Given data
[Start of Attachment]

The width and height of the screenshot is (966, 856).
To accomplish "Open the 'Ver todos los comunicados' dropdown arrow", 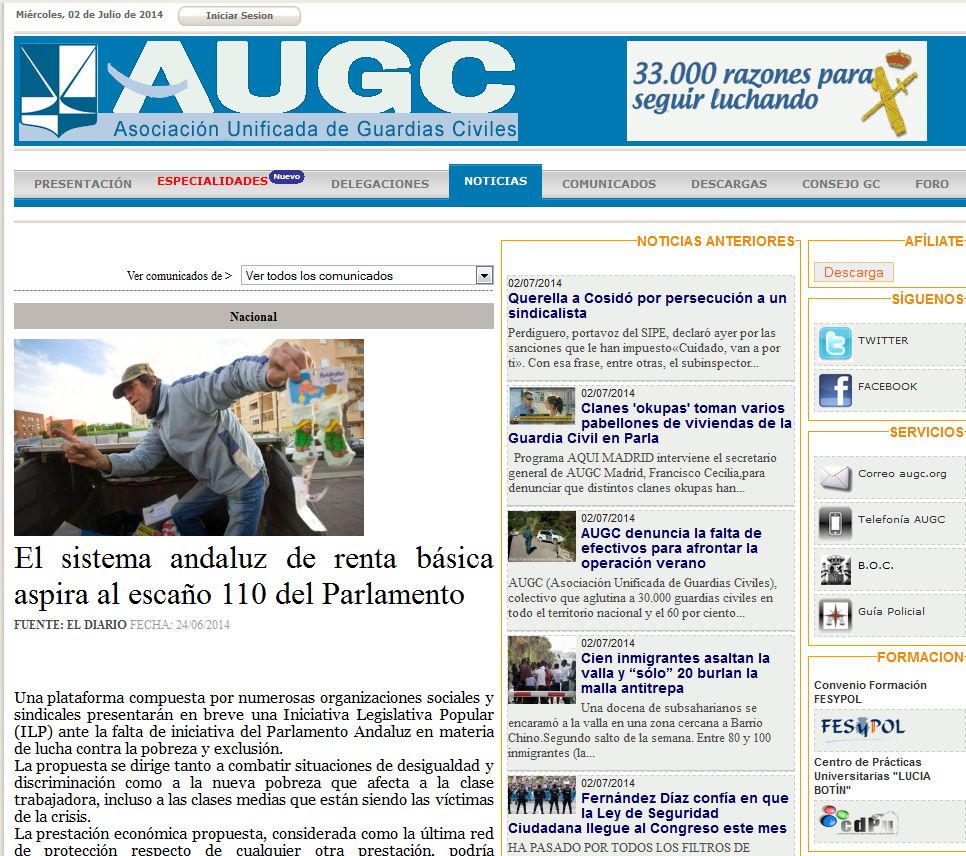I will pyautogui.click(x=484, y=276).
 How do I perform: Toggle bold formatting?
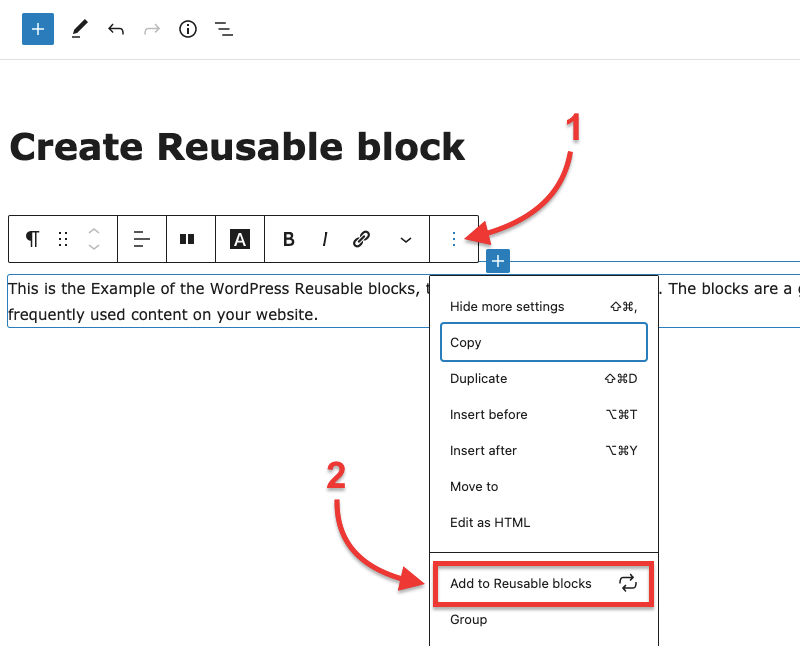[x=289, y=239]
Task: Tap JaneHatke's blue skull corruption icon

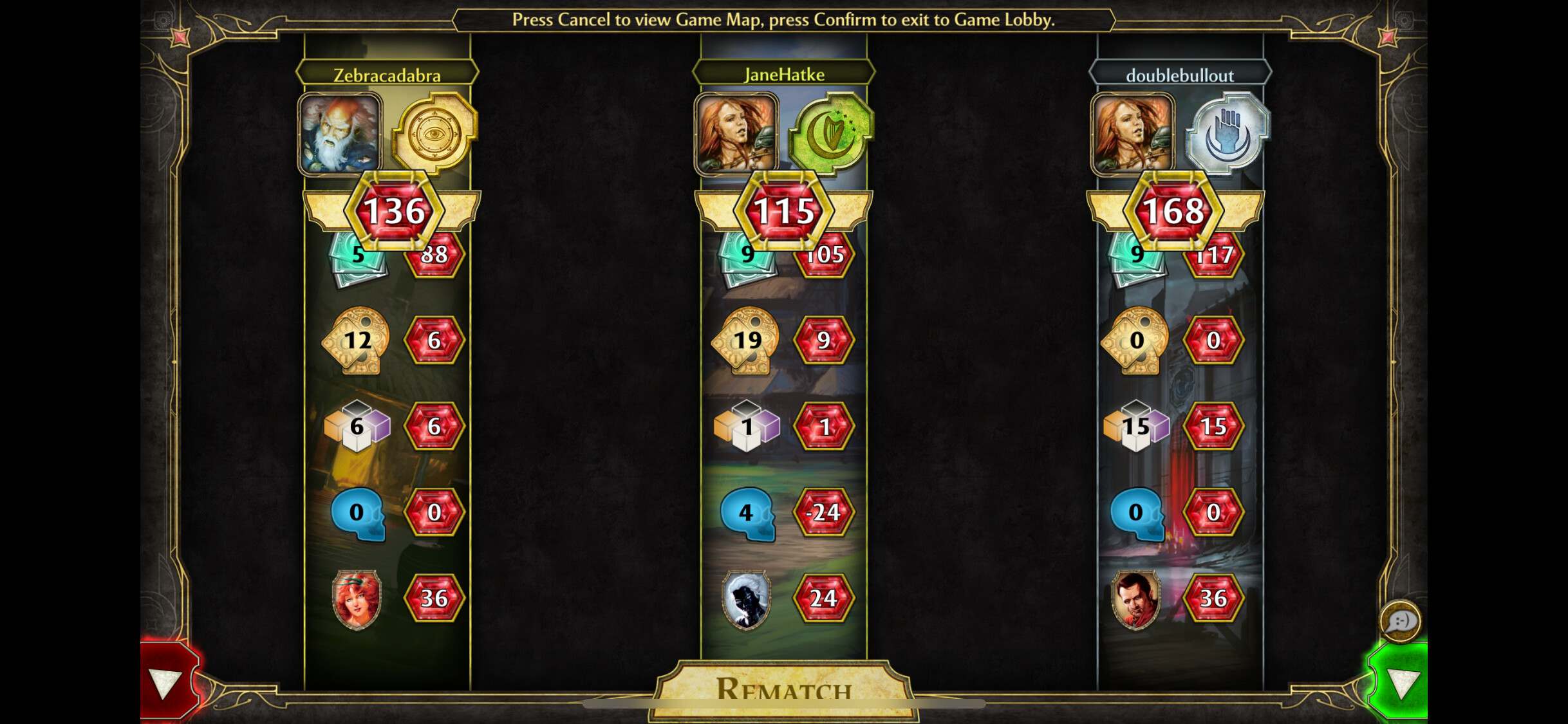Action: (747, 514)
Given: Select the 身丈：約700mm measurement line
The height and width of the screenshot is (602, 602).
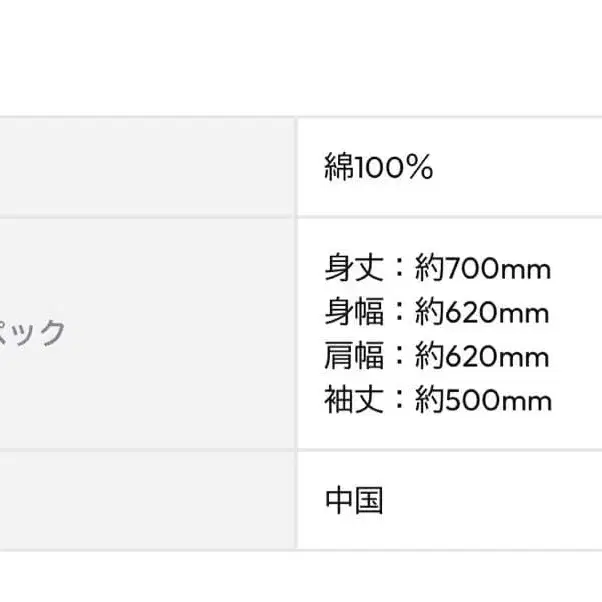Looking at the screenshot, I should pos(437,269).
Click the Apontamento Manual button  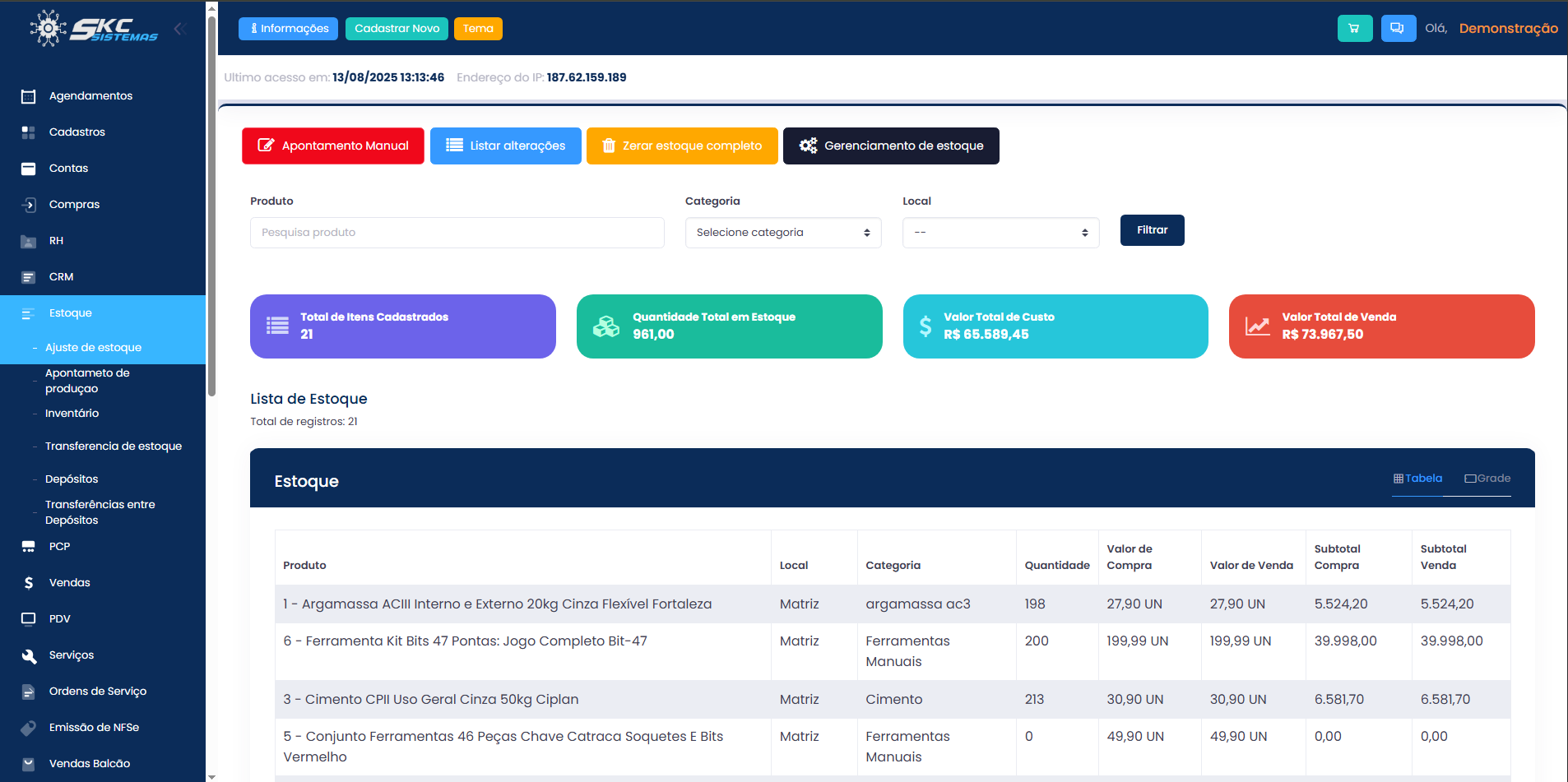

[End of Attachment]

Every line from the one with "The height and" through the end of the material above should be restated word for word, with the pictures left out.

Completed task
The height and width of the screenshot is (602, 602).
Looking at the screenshot, I should pos(437,269).
Click the Apontamento Manual button  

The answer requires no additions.